Our songs for the week included…..  Firework by Katy Perry, You Belong With Me by Taylor Swift, This Land is Your Land by Woodie Guthrie, and a traditional camp song… Ain’t No Bugs on Me.

I’d like to give a shout out to Rob Hampton of Heartwood Guitar. I love Rob’s site and  frequently pull from his 600+ chord charts for inspiration.  Thanks a million Rob for all of the great work you do! (I’m convinced you never sleep)  These girls certainly appreciated learning such cool and accessible songs!

Here are two wonderful links to the song: Girls with Guitars who was written by Mary Chapin Carpenter performing it here.  Also check out the incomparable Wynnona Judd performing it here. Oh, to be that fierce on stage!

Everyone love guitar, including French composer, Cécile Chaminade (1857-1944), who wrote this piece for solo piano: Guitare , which I recorded a couple of years ago on Women with a Past.IMG_3776.JPG

Buckets of FUN!

Bucket Drum

Simple Equipment

The Shoreline Jam

Remember that old song, I don’t Want to Work? Well,  last week,  I got paid to bang on the drum all day!  Among my music offerings including performances and private lessons, I work in communities near and far as a teaching artist. This means I utilize my skills and knowledge as a music educator and performer to tailor music experiences for a variety of audiences. For example, I’ve crafted tambourines and danced the Tarantella with elementary students, I’ve taught singalongs at retirement homes, and I’ve taught teenage Spanish classes the  Salsa!
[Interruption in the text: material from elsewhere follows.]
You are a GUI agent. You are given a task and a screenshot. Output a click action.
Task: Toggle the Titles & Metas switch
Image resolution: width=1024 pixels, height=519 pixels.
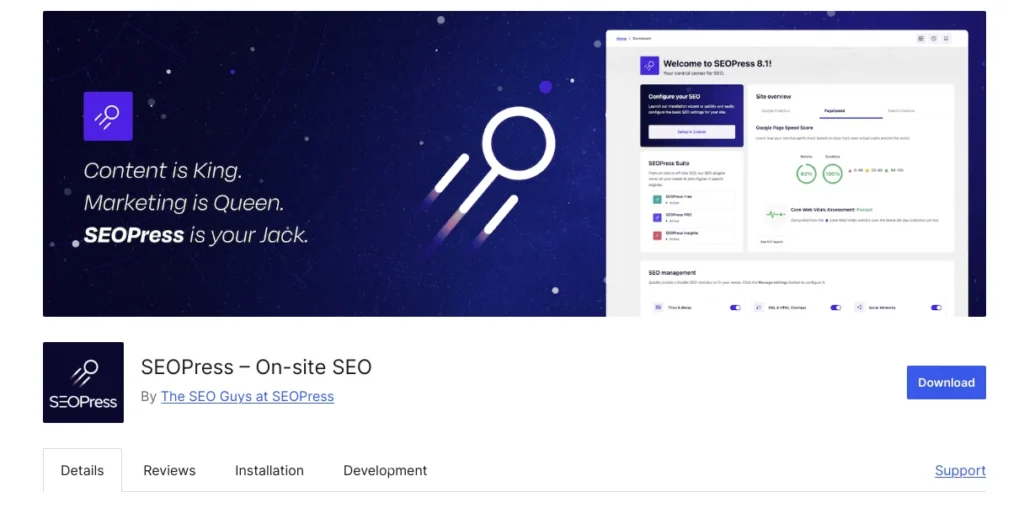pos(736,308)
This past week, I taught classes in bucket drumming as part of an arts camp offered to elementary aged kids and teens through the  Shoreline Lake Forest Park Arts Council.  I was one of several teaching artists offering unique arts experiences including, movie making/editing, theater  improv, print making, fiber arts, cartooning, silhouette creation, and cooking, to name a few. The goal of the camp, according to Kelly Lie, Shoreline Lake Forest Park Arts Education manager?   The Three E’s: Expose, Experience, Experiment!  I’ll say, the campers  experienced the three E’s in a big way!

My class, Rhythm Explosion, included Latin American percussion, bucket drums,  body percussion, and repurposing recycled materials into percussion instruments.  I met with two groups of students each day for a week.  The overall experience culminated in an Arts Showcase where all participants  presented their work to family and friends. Our final performance included both improvisation and composed pieces.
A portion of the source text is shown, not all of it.